Cet ensemble d’hypothèses dépend d’une compréhension étroite de la « race » et du racisme (comme étant d’origine « moderne » et « occidentale »), et d’une ignorance (ou d’un déni) de l’histoire des empires et des impérialismes eurasiens.

Le concept de « préjugé atlantique » repose sur deux lignes de raisonnement connexes. L’un porte sur la « race » et le racisme, l’autre sur l’impérialisme et le colonialisme.

Le premier raisonnement part de l’observation que les sociétés nord-américaines et latino-américaines ont des structures de racialisation à peu près similaires. Bien que les régimes raciaux des Amériques aillent de l’extrêmement ségrégationniste au plus fluide et qu’ils aient évolué au fil du temps, la structure de base de la hiérarchie raciale est la même dans toutes les Amériques. Elle résulte de l’histoire de l’invasion et de la colonisation européennes, de la dépossession, de l’extermination partielle des populations indigènes et de l’importation de personnes asservies en provenance d’Afrique. Dans les régions des Amériques où les autochtones ne représentent aujourd’hui qu’un faible pourcentage de la population mais où une part importante descend d’Africains réduits en esclavage, comme c’est le cas aux États-Unis, les Noirs et les Blancs tendent à être les catégories raciales les plus importantes.

Même si je dirais que l’anti-noir n’est pas aussi central dans le racisme européen d’aujourd’hui qu’il l’est dans le racisme américain (dans certains contextes européens, l’« anti-musulman » semble plus saillant et plus dangereux que l’anti-noir, et les racismes contre les Roms et les Slaves/Européens de l’Est jouent des rôles importants en Europe qui n’ont pas d’équivalents américains exacts), il est toujours important pour lui.

L »‘anti-noirité » était une composante fondamentale des racismes développés par les Européens à partir du XVIe siècle : des idées et des pratiques raciales qui étaient étroitement liées et reflétaient l’importance croissante de l’esclavage des personnes originaires d’Afrique pour les sociétés euro-américaines, ainsi que le pouvoir grandissant des États européens dans le monde.

Les personnes résidant sur le continent africain au sud du Sahara n’avaient manifestement aucune notion de « noirceur » avant d’entrer en contact avec le monde en expansion de l’islam. Au contact des populations du sud du Sahara, la culture islamique a développé des idées sur la négritude, différentes des idées chrétiennes européennes sur la négritude, mais pas tout à fait différentes.

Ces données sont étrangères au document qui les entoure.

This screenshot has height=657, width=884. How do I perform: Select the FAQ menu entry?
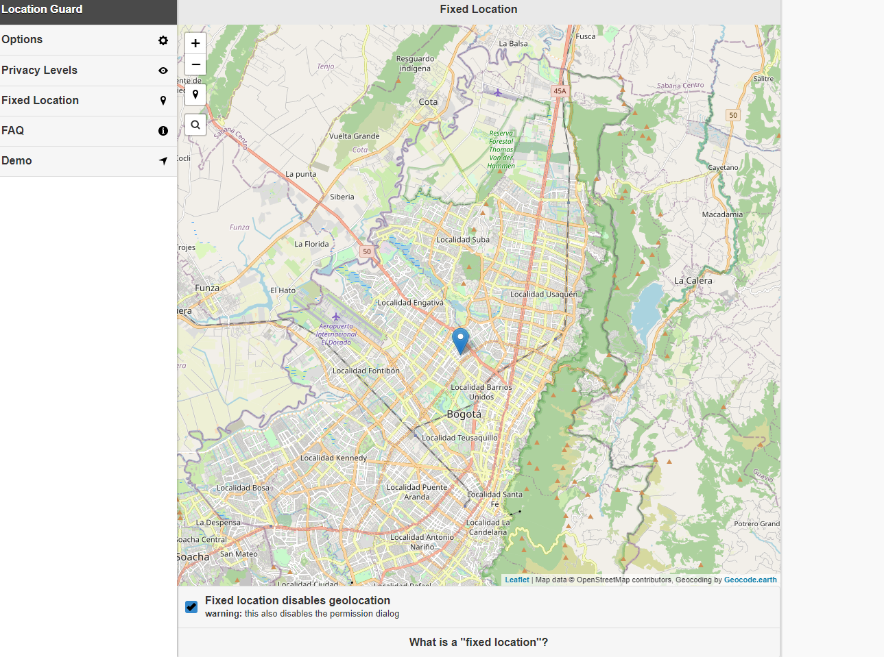click(x=88, y=131)

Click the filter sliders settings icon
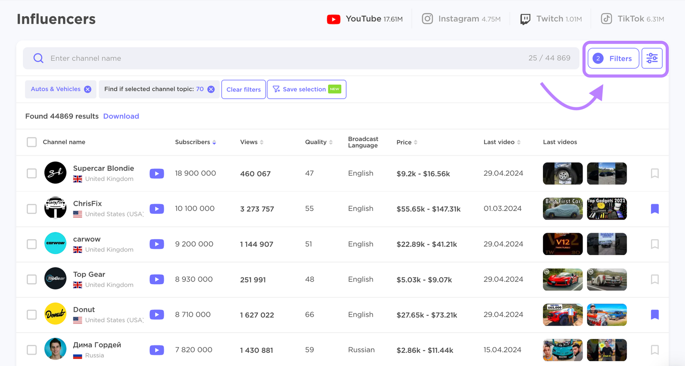click(652, 58)
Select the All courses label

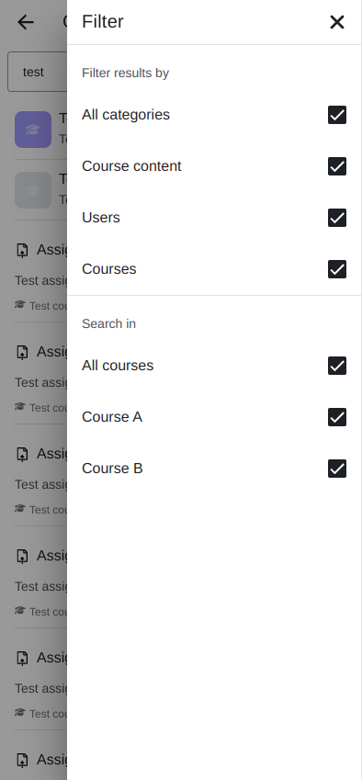pos(118,366)
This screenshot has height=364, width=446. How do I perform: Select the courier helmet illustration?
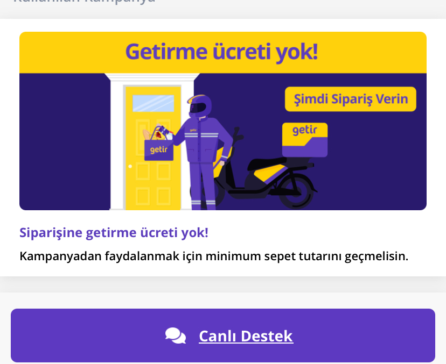200,105
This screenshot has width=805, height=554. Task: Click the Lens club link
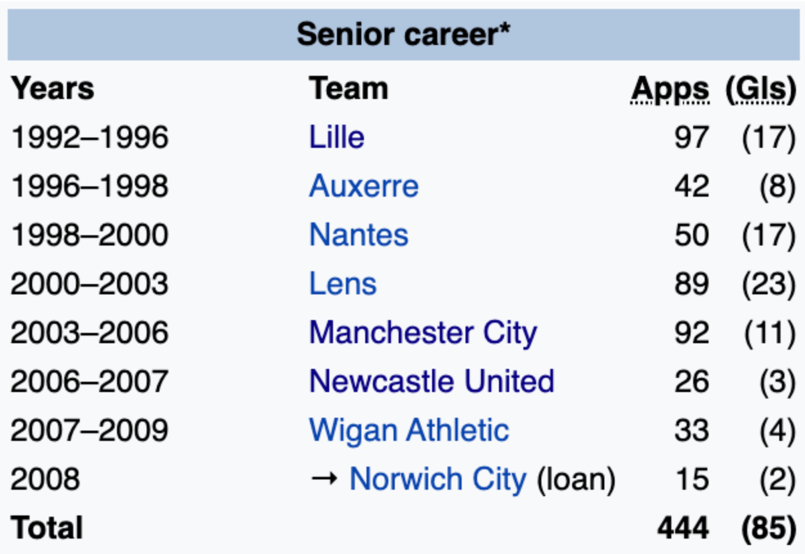pos(343,284)

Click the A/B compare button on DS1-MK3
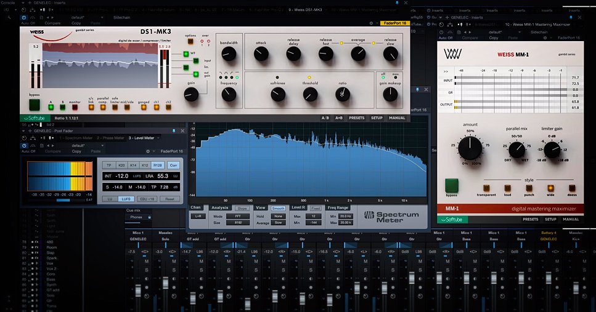[x=325, y=118]
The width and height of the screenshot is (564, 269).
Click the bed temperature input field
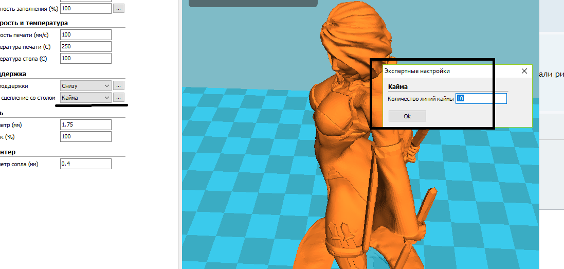tap(85, 58)
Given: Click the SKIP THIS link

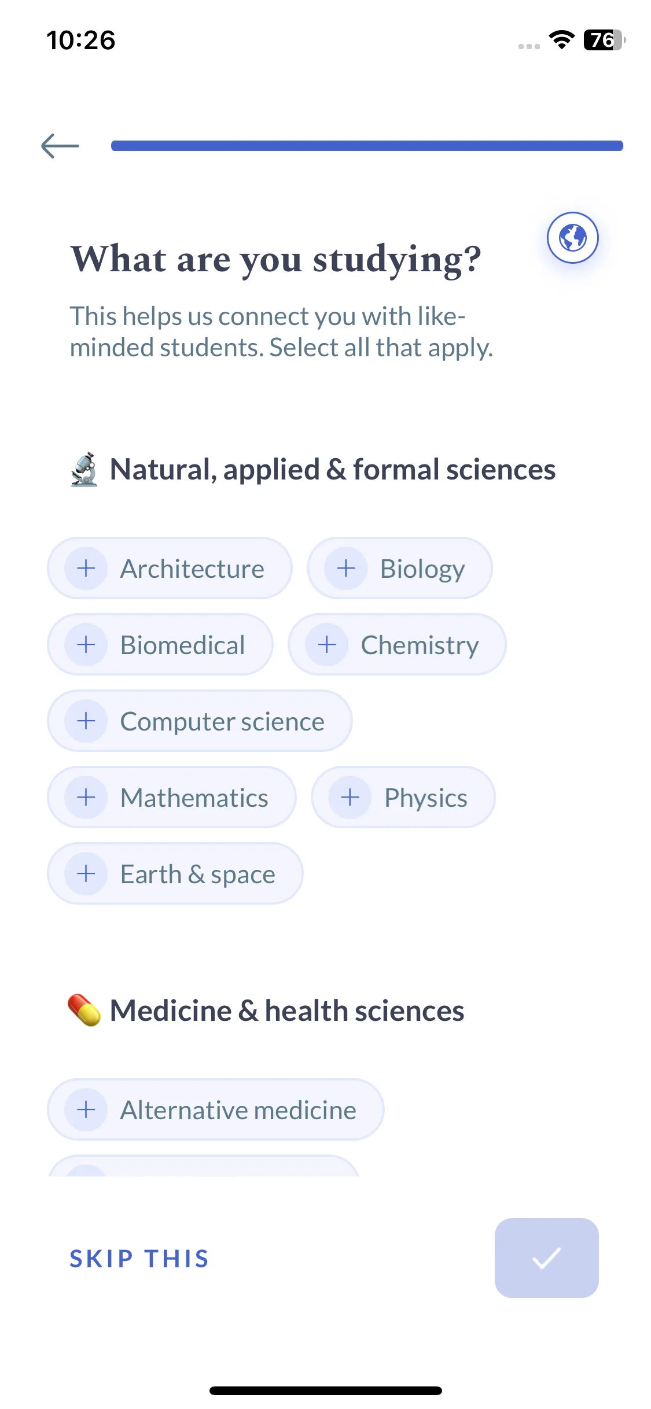Looking at the screenshot, I should [x=139, y=1259].
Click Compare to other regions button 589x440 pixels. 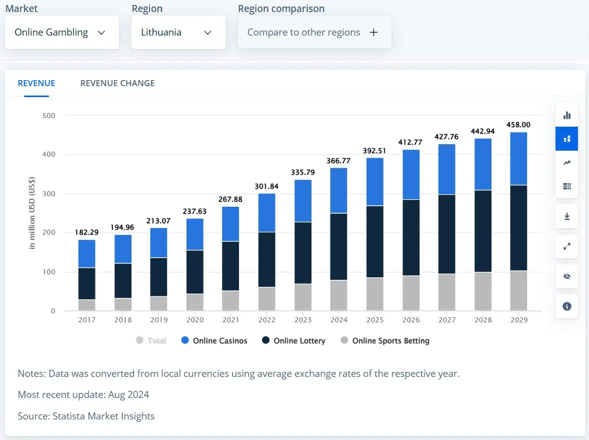[x=314, y=33]
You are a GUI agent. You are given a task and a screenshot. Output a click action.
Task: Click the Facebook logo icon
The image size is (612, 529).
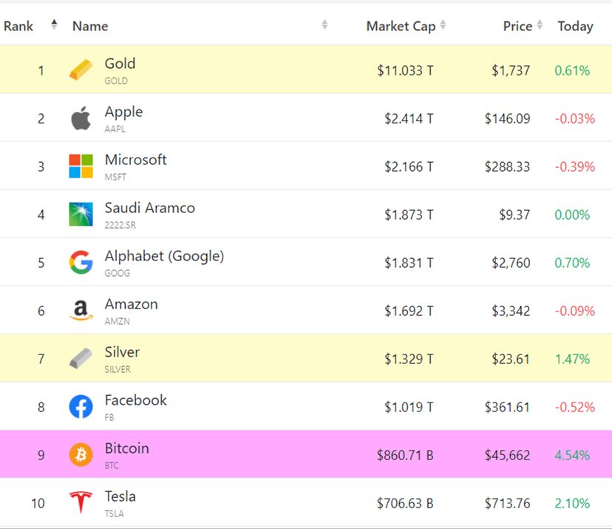point(81,406)
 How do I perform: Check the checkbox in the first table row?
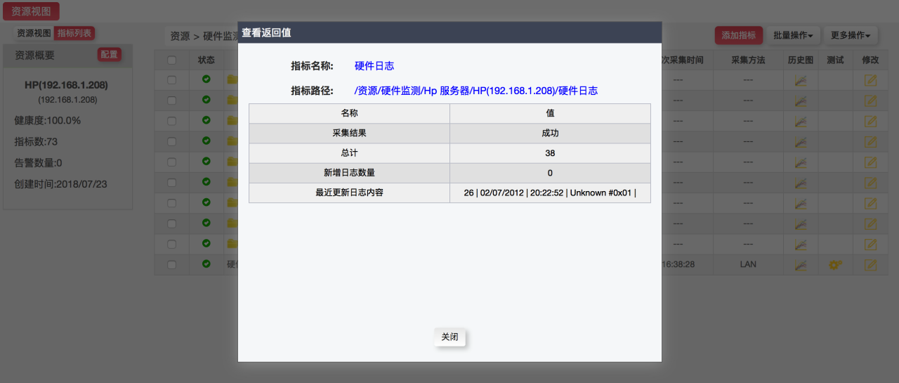pos(172,80)
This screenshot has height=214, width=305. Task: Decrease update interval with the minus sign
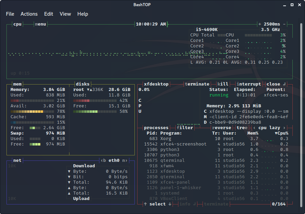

Plus tard, avec l’influence et la pénétration croissantes de l’Europe à partir du 15ème siècle, les idées de noirceur et de blancheur se sont développées à travers la rencontre entre les Africains et les Européens – une rencontre qui est devenue de plus en plus inégale au fil du temps, et qui a culminé avec la domination coloniale de la quasi-totalité du continent africain par les puissances européennes à la fin du 19ème siècle.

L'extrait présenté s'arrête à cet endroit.